Sign in with the same account.
The European Parliament proposed that the bloc’s regulator delay carbon-permit sales just once as a stopgap measure to tackle a glut that sent prices to a record low, according to a draft report.
The European Commission may adapt the timing of carbon- permit sales to improve the functioning of the market “in exceptional circumstances,” according to the report by Matthias Groote, chairman of the parliament’s environment committee, obtained by Bloomberg News. Groote is overseeing the commission’s proposal to change the EU emissions law to curb oversupply.
“This proposed short-term measure should not be seen as a solution to the current imbalances but rather as an option that ensures the stability of the EU Emissions Trading System until the necessary long-term structural measures are adopted,” Groote said in the report.
At stake is the price of emission permits in the world’s biggest cap-and-trade system after they plunged to a record 5.99 euros ($7.76) a metric ton in April as the economic crisis hurt industrial output, boosting the surplus of allowances to almost half of the average annual pollution limit in the 27-nation EU. The bloc’s program doesn’t allow any price floors or ceilings. The pollution limits it imposes on about 12,000 emitters were set before the debt crisis and economic slump.

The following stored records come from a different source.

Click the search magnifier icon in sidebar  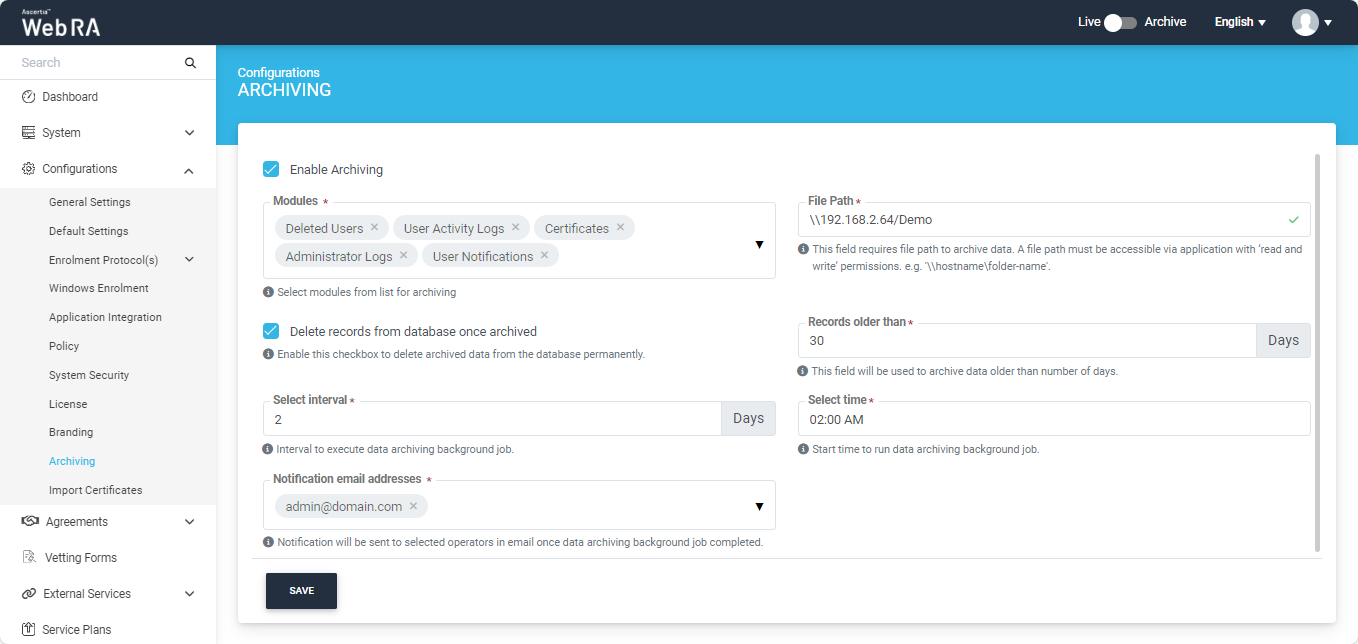click(190, 63)
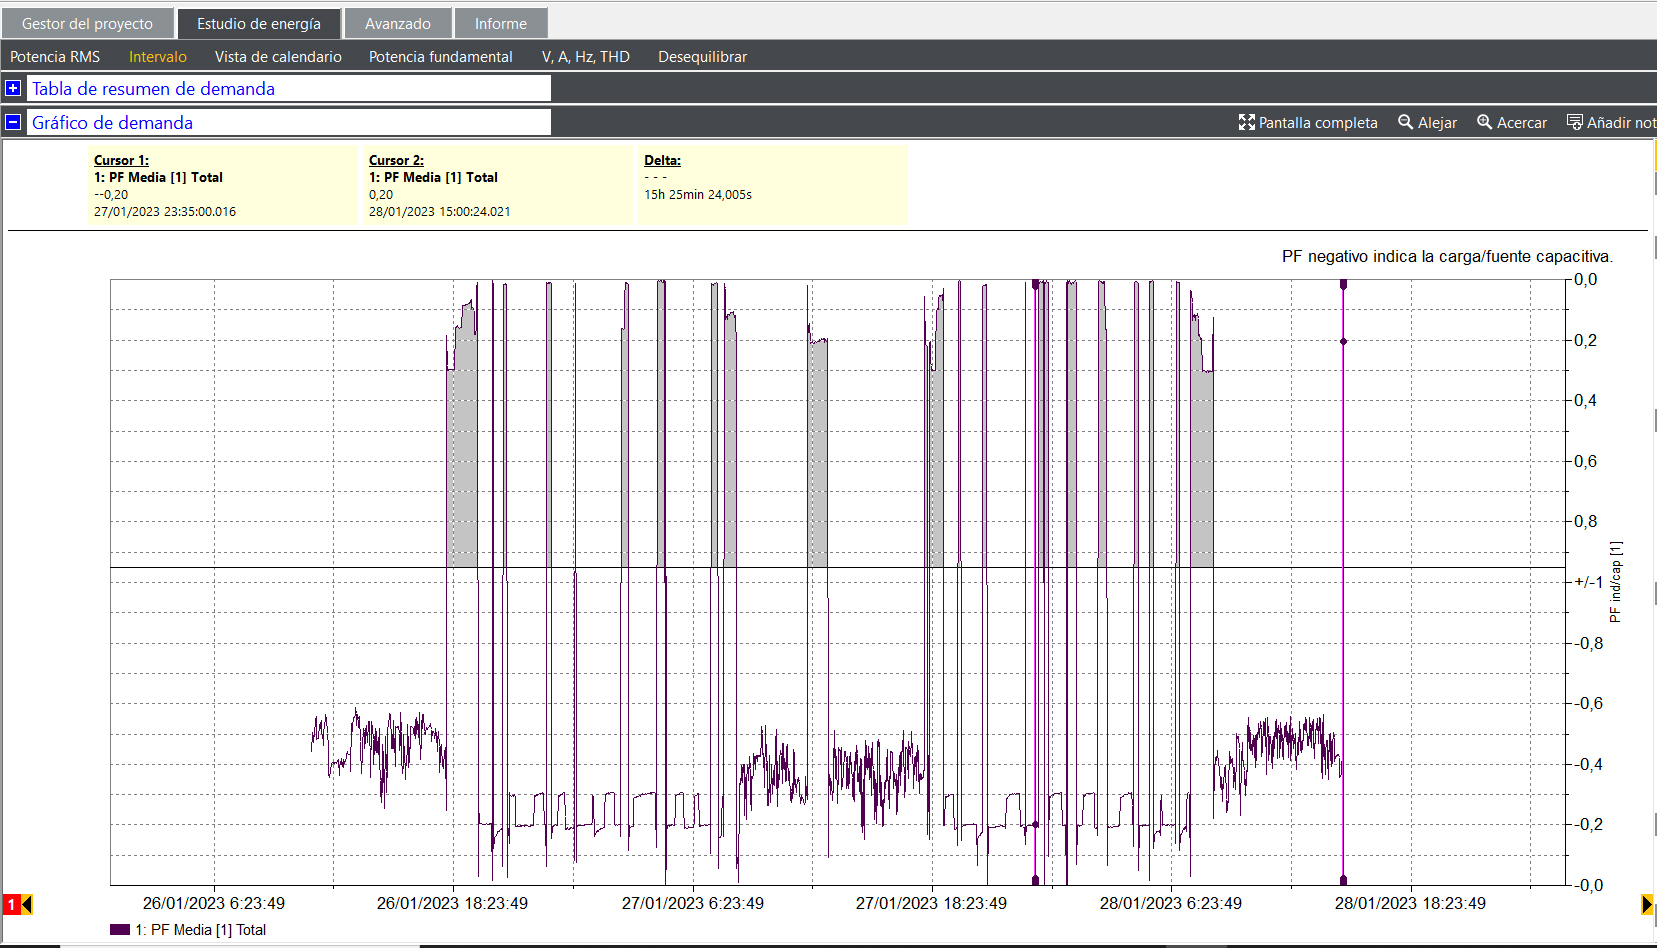Open the Gestor del proyecto tab
Image resolution: width=1657 pixels, height=948 pixels.
tap(87, 24)

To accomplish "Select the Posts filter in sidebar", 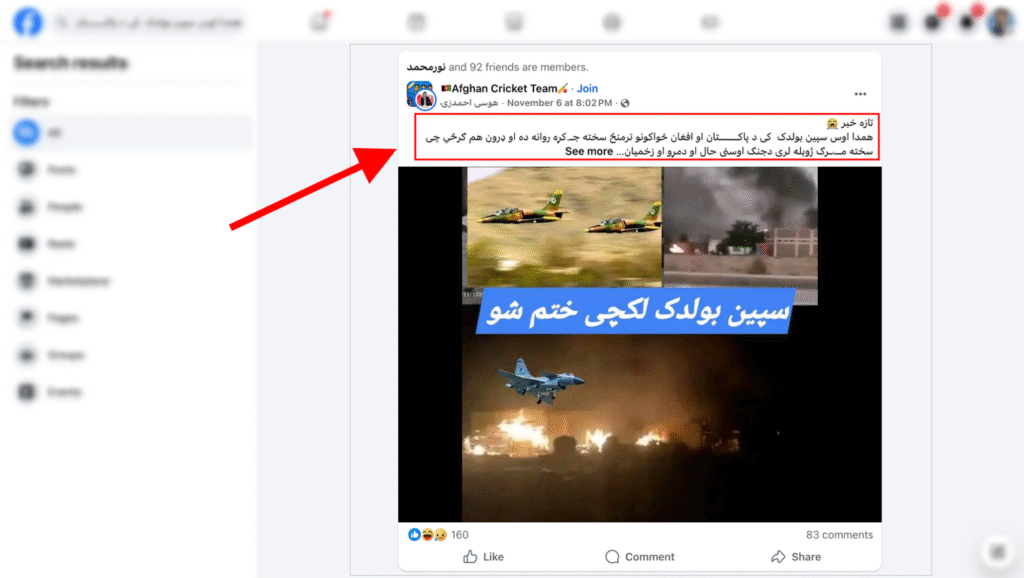I will tap(131, 170).
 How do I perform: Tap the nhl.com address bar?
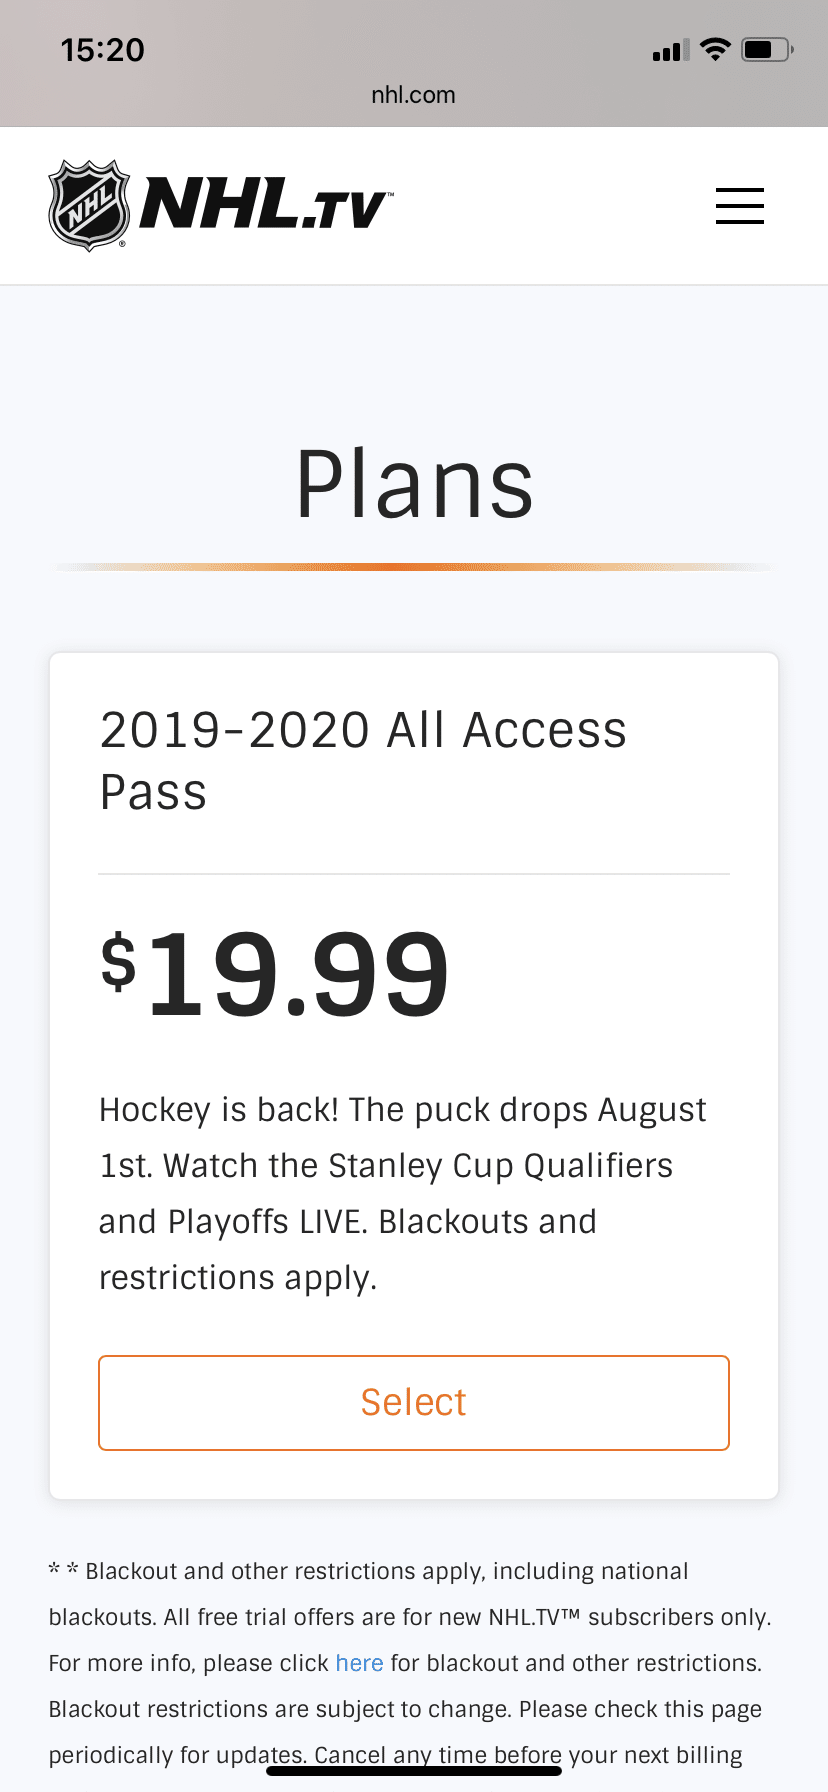413,95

The short-term strategy proposed by the commission in July consisted of an amendment to the emissions law confirming the regulator’s authority to set the timing of auctions and a separate measure to delay sales. The EU has proposed to postpone 900 million allowances, or about 45 percent of the total annual supply in permits, starting in January 2013.
Separately, the commission also set out on Nov. 14 six options for a long-term overhaul of the EU emissions trading system, also known as the ETS, ranging from adopting a stricter pollution-reduction target to price-support mechanisms.
The delay in auctions “should be limited only to exceptional circumstances, such as the EU ETS is now facing,” Groote said in the report. To ensure that stability and predictability of the cap-and-trade system is not undermined, the decision to change the timing of auctions should be executed only once in the third phase of the ETS, which runs from 2013 to 2020, according to the draft document.
The amendment to the emissions law will need to be reconciled between the parliament and member states and backed by those two before it enters into force. The parliament’s environment committee is due to vote on it in February and the whole assembly is scheduled to vote two months later.
Carbon permits for 2012 fell 1.6 percent to 6.73 euros a ton at 2:52 p.m. on the ICE Futures Europe exchange in London. The allowances have lost 20 percent in the past year.